(Stored items)
--------------------------------

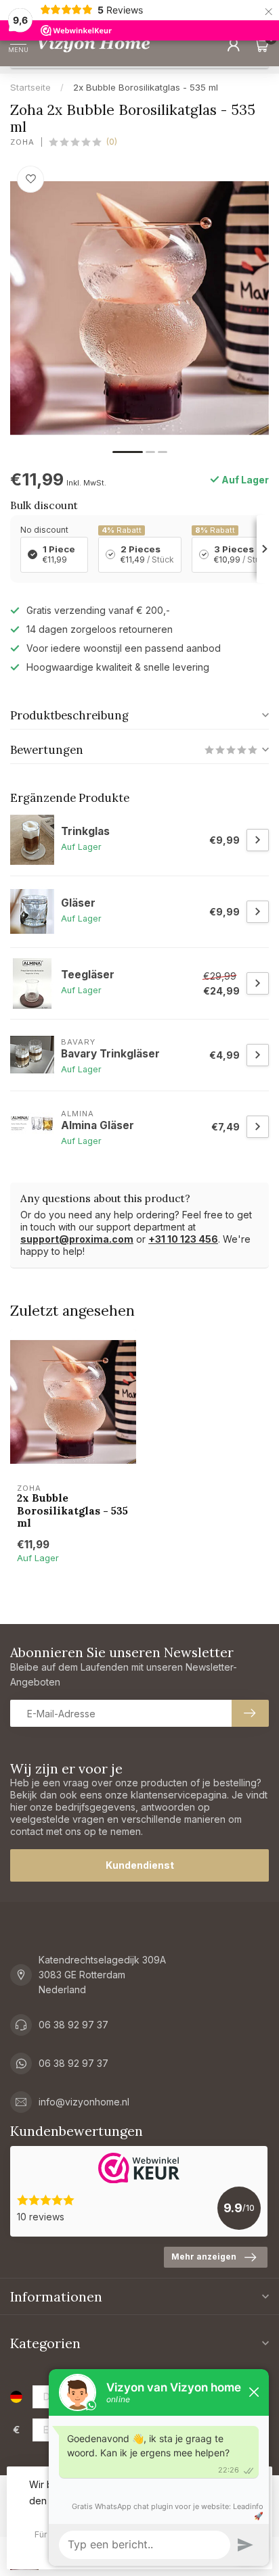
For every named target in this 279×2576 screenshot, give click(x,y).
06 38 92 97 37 (73, 2024)
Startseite (30, 87)
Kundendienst (140, 1865)
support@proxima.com (76, 1239)
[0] (261, 44)
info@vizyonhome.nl (84, 2101)
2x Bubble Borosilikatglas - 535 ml (145, 87)
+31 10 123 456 (183, 1239)
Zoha (22, 142)
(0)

--------------------------------

WHAT THE EXERCISE ASKS: Beginning at the line that contains "06 38 92 97 37 (73, 2024)" and ending at the last line above, copy each line without any change.

RESPONSE TO THIS TASK:
06 38 92 97 37 (73, 2024)
Startseite (30, 87)
Kundendienst (140, 1865)
support@proxima.com (76, 1239)
[0] (261, 44)
info@vizyonhome.nl (84, 2101)
2x Bubble Borosilikatglas - 535 ml (145, 87)
+31 10 123 456 (183, 1239)
Zoha (22, 142)
(0)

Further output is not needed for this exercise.